ASSIGNED TASK:
The response should be an exact transcription of the data below, free of images.

DATA RECORDS Block Start

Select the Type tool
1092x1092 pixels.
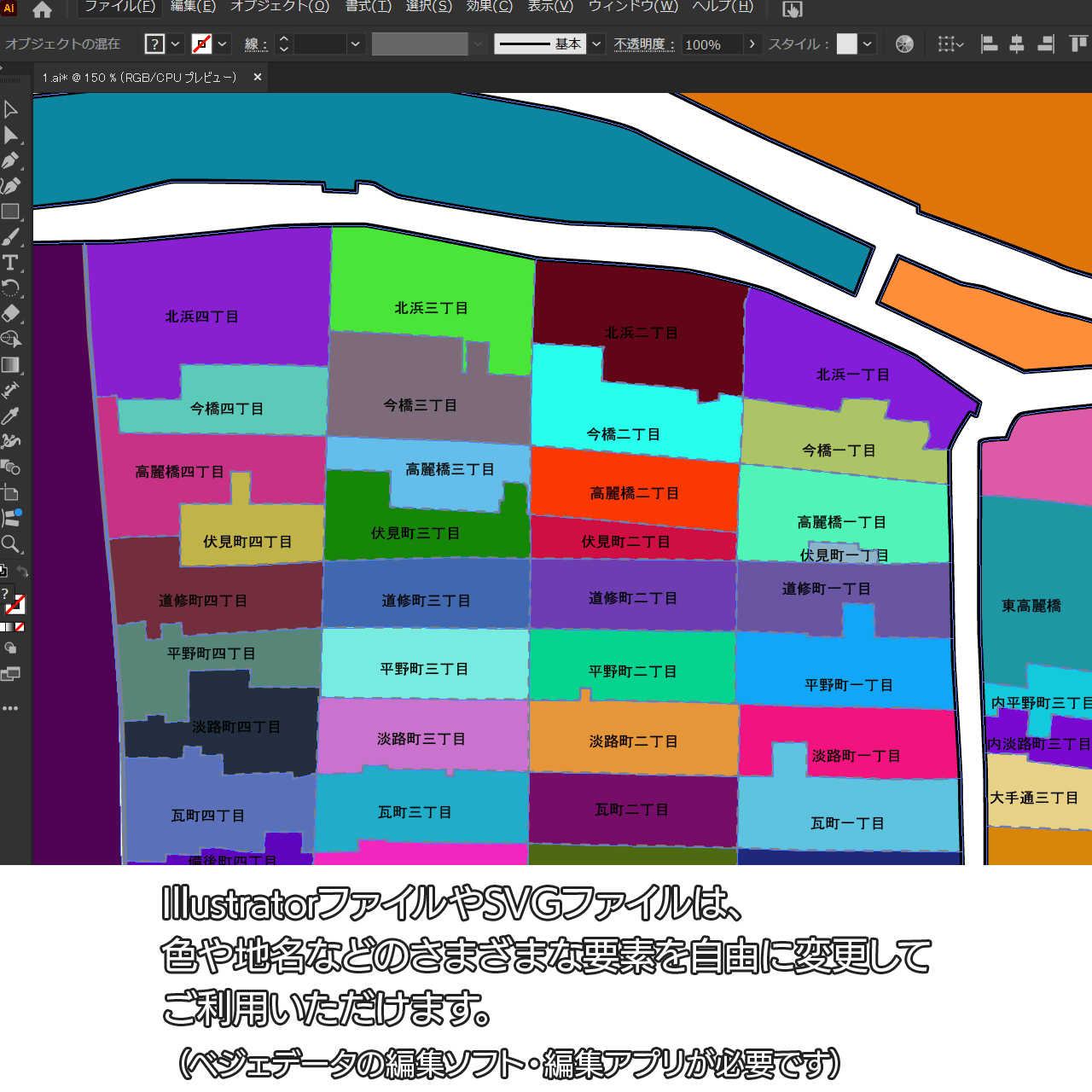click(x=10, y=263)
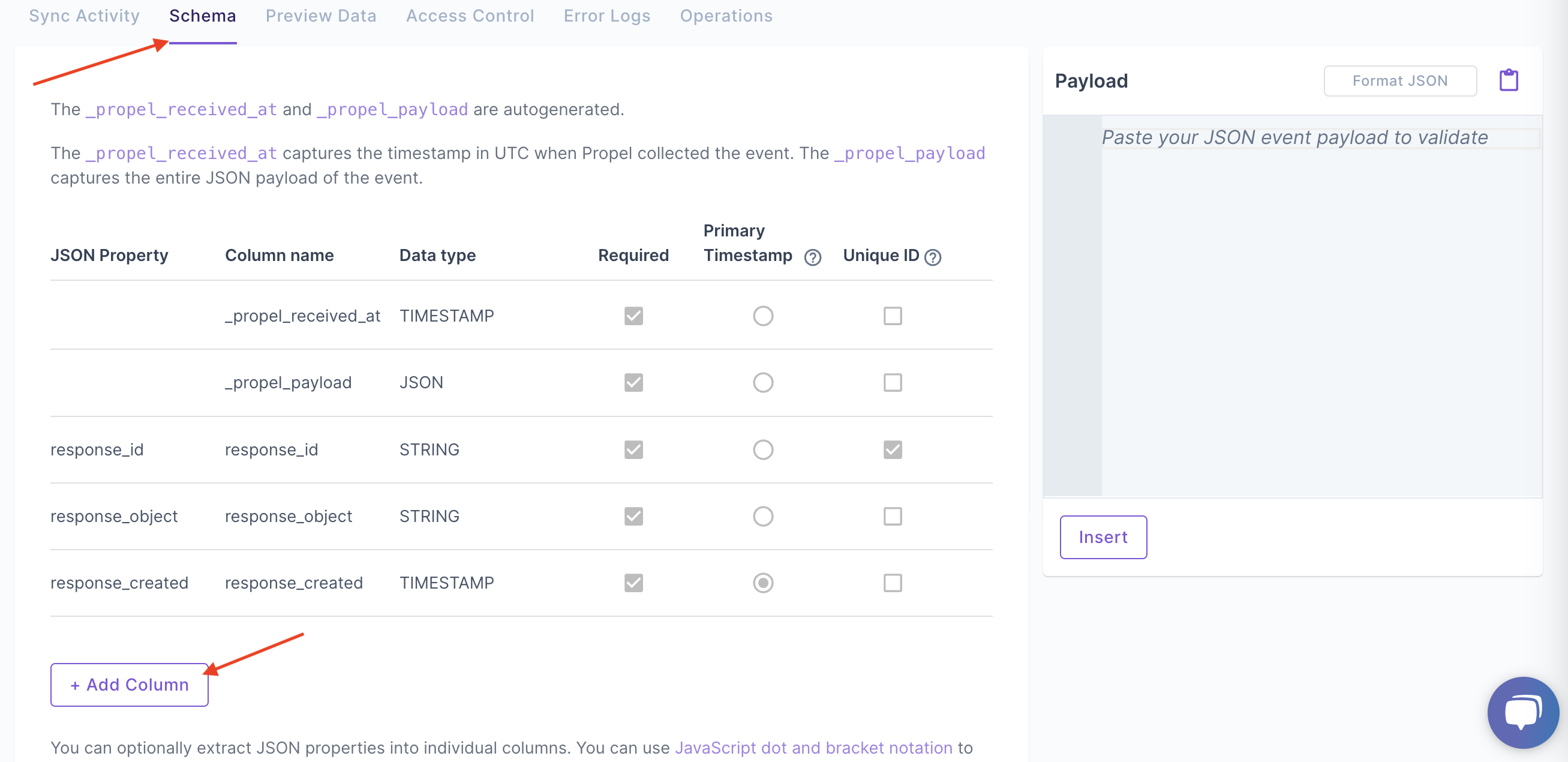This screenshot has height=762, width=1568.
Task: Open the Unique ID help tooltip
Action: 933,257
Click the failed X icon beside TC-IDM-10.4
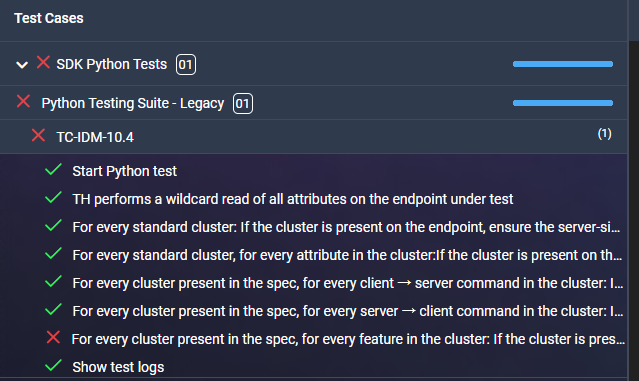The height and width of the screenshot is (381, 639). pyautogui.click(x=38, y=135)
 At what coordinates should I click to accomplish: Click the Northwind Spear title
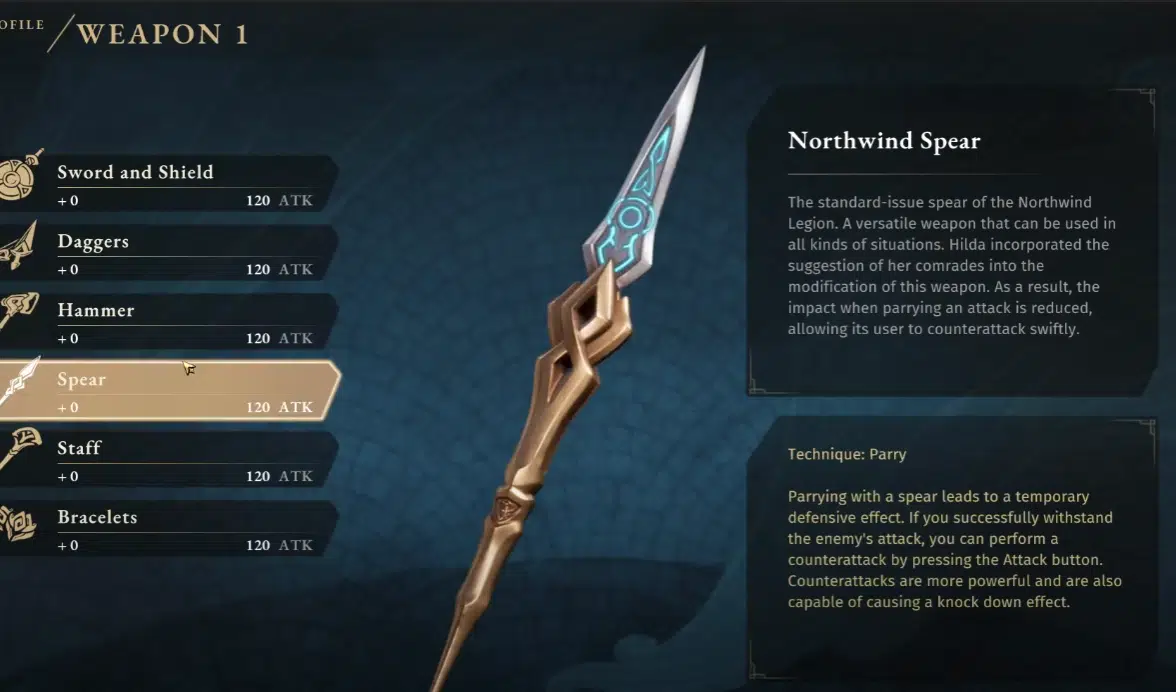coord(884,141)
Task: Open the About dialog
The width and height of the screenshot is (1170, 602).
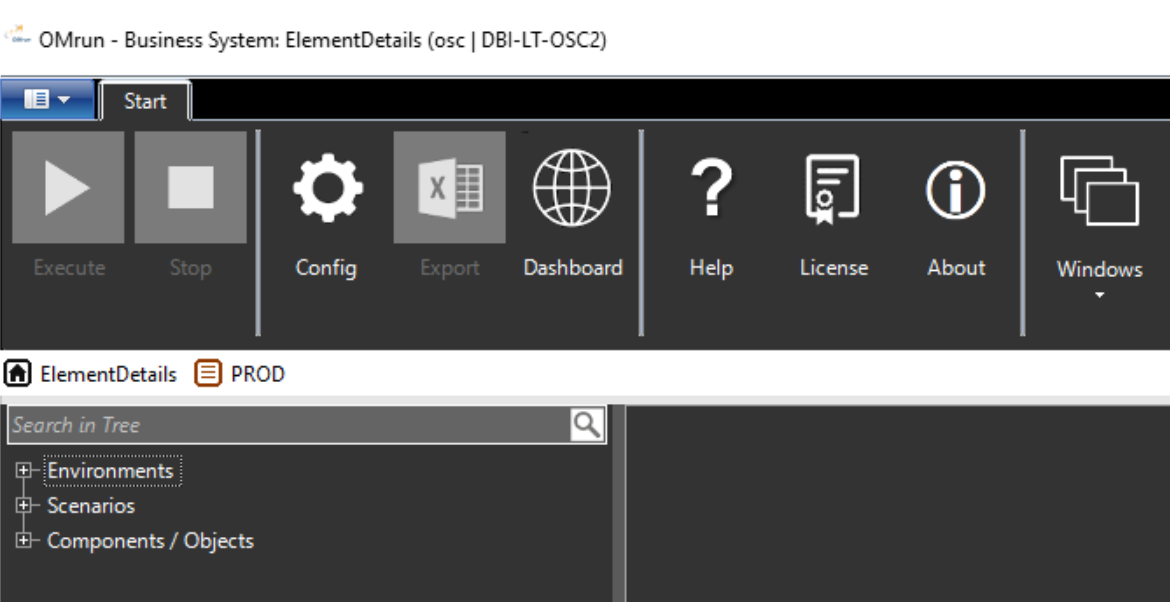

DATA RECORDS Block End

YOUR SOLUTION:
Select the Type tool
1092x1092 pixels.
click(x=10, y=263)
This screenshot has height=762, width=1568.
Task: Open the Unique ID help tooltip
Action: 933,257
Click the failed X icon beside TC-IDM-10.4
The height and width of the screenshot is (381, 639). pyautogui.click(x=38, y=135)
 At what coordinates should I click to accomplish: Click the Northwind Spear title
coord(884,141)
Task: Open the About dialog
The width and height of the screenshot is (1170, 602).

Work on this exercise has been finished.